K9s at a Mexico-California border performing a cargo check were able to alert police to more than $2 million worth of marijuana discovered buried in large cardboard boxes labeled as jalapenos.

The bust took place August 15 at the Otay Mesa border facility. California Border Patrol agents stopped a Hispanic male in his late-thirties after suspicions were raised from signals given to dog handlers, according to information shared by U.S. Customs and Border Protection.

Authorities estimate that the seizure of the close to 8,000 pounds of marijuana is worth $2.3 million. The shipment of jalapeno-disguised weed was transported to the facility in a trailer just after 6 p.m. In total, 314 wrapped bundles were discovered, which U.S. Customs and Border Protection Commissioner Mark Morgan hailed in an August 16 Twitter post. Otay Mesa has been a hot spot for drug smuggling for years, with agents seizing thousands of pounds of illegal drugs every year.

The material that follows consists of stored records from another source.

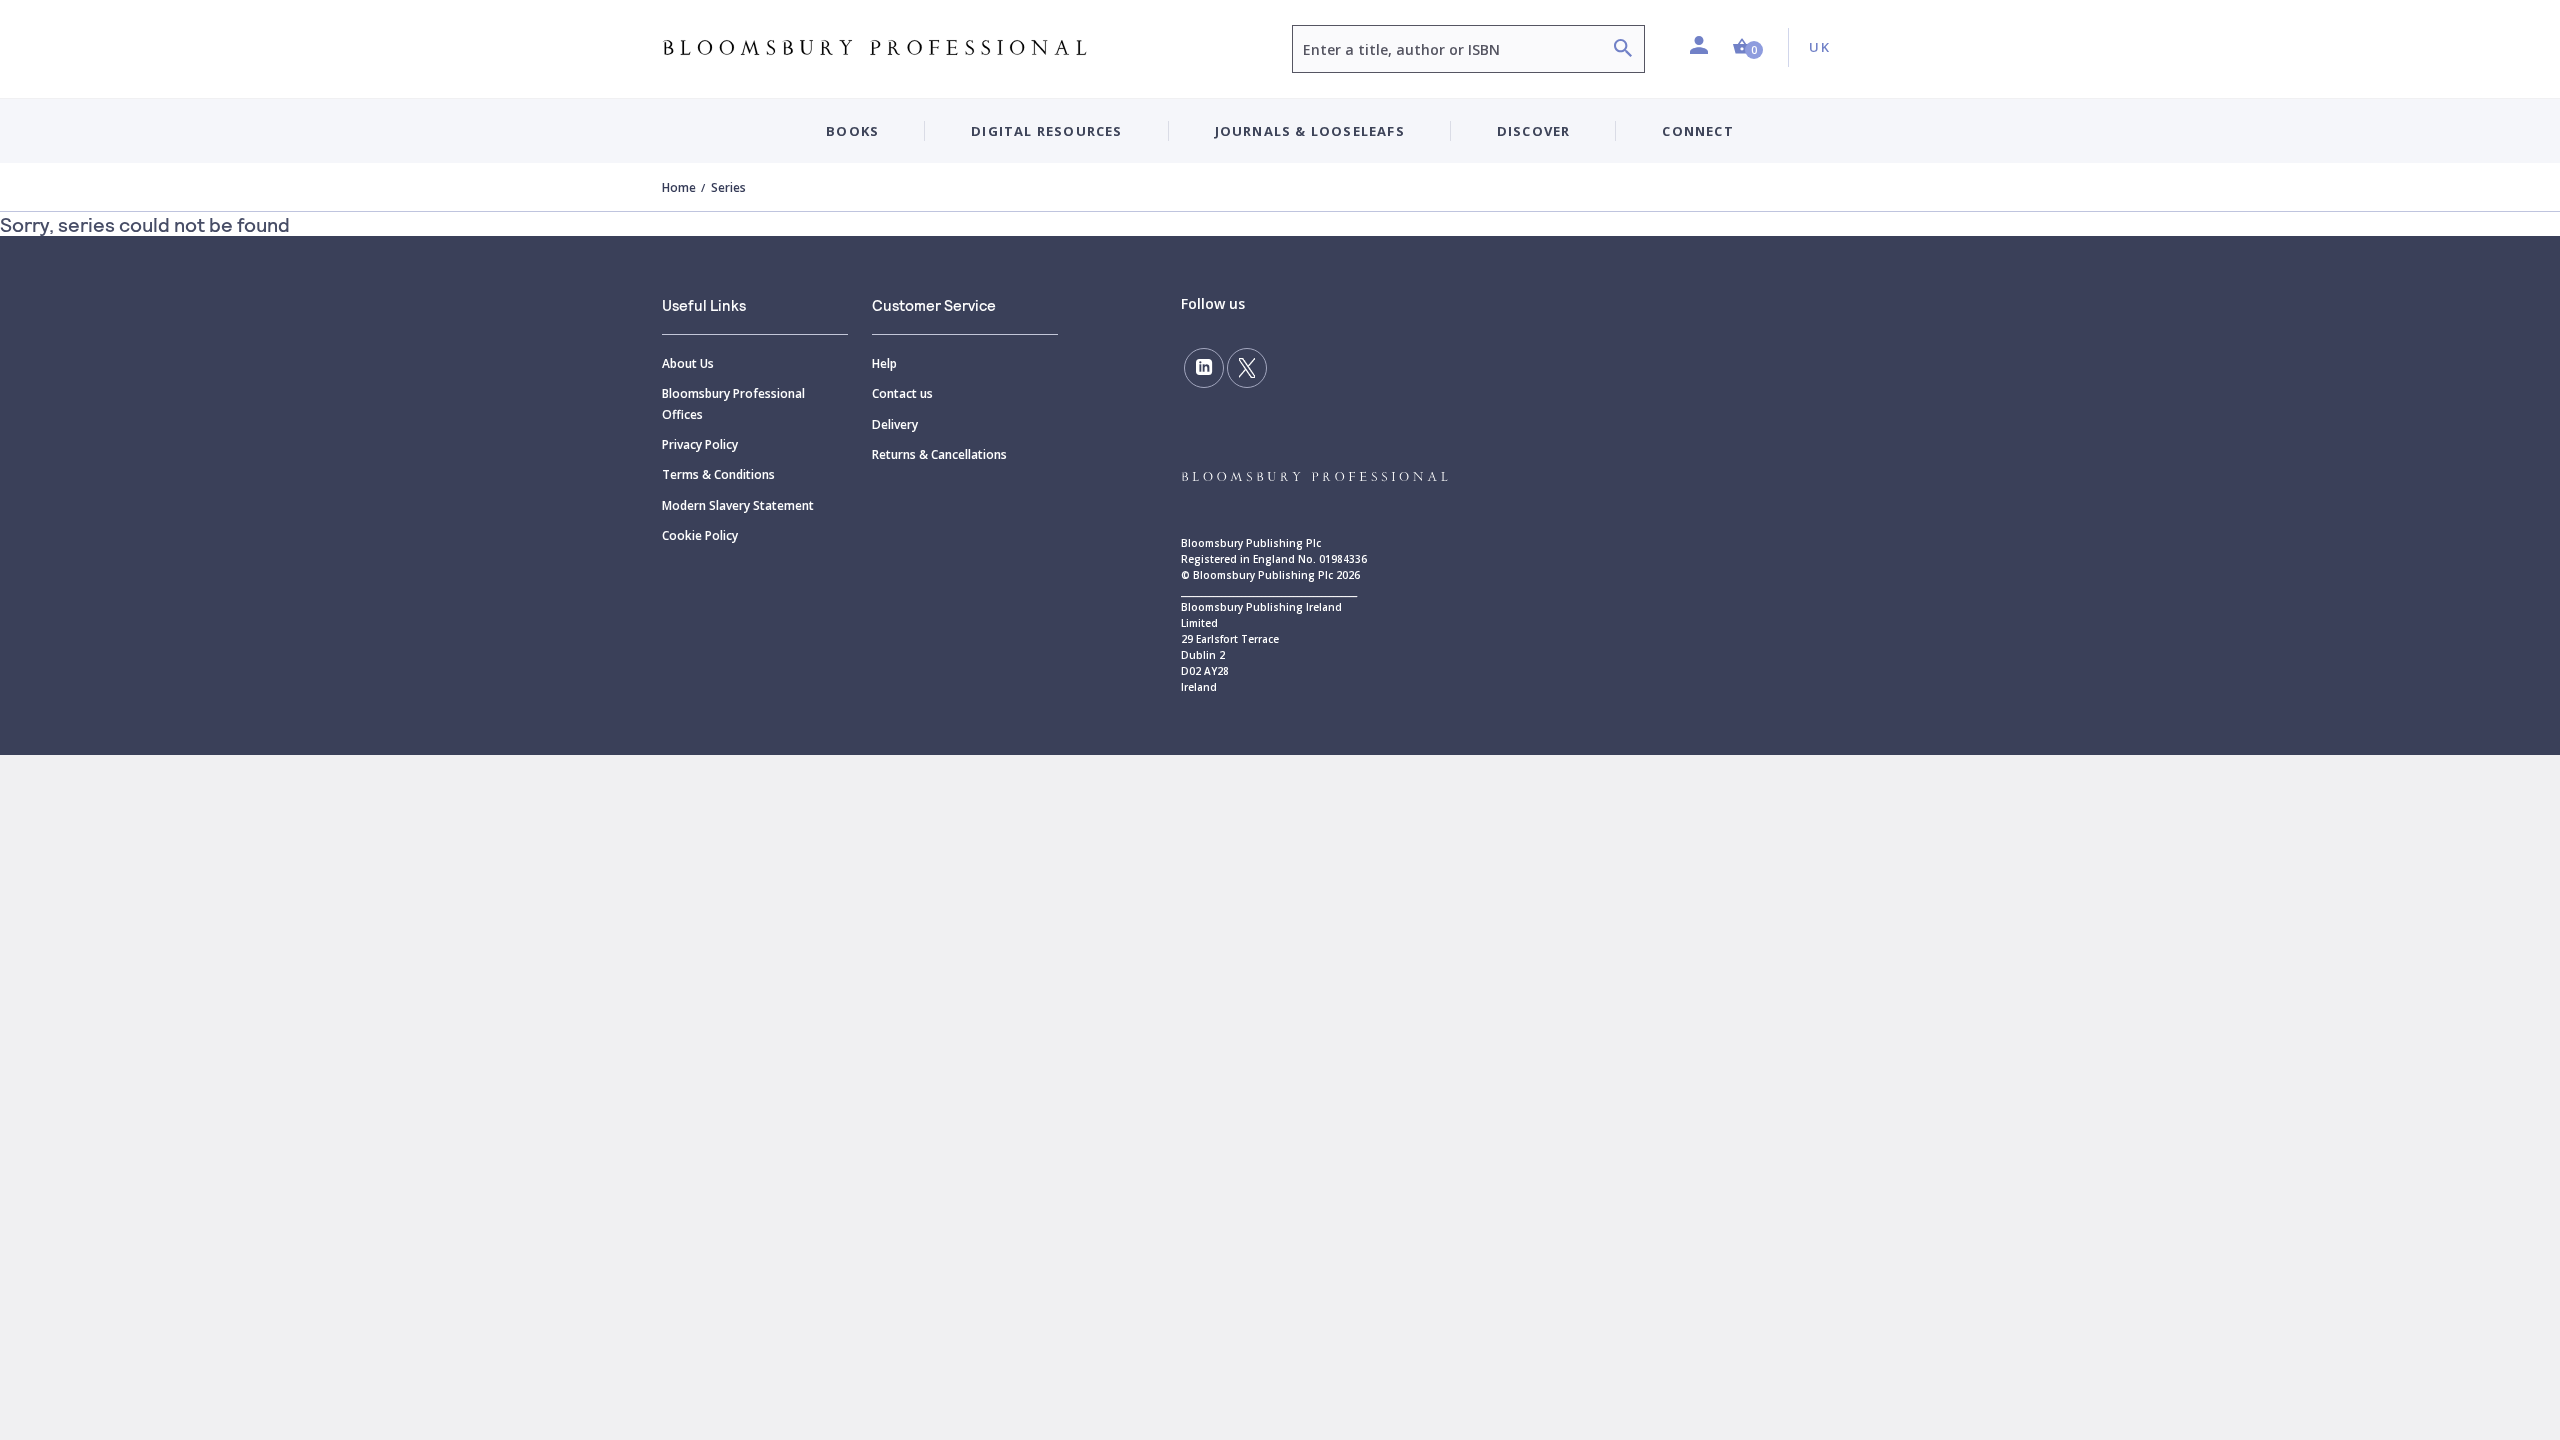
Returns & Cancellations (939, 454)
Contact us (902, 393)
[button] (1748, 47)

Just two days prior (Aug 13), the same facility seized more than 10,000 pounds of marijuana hidden in auto parts. Since October 1, 2018, the Otay Mesa facility has uncovered more than 80,000 pounds of cocaine, nearly 4,000 pounds of heroine, 226,000 pounds of marijuana, over 53,000 pounds of methamphetamine and nearly 2,100 pounds of fentanyl, according to CBP statistics.

In 2018, one of the biggest busts in U.S. history took place when a mother was pulled over in a van with her five children at the border stop, where it was discovered she had more than $1 million in meth, cocaine and heroine.

The Otay Mesa crossing is located 20 miles southeast of San Diego. The truck and trailer were seized by agents following the discovery. It is not known what charges the driver is facing as of yet.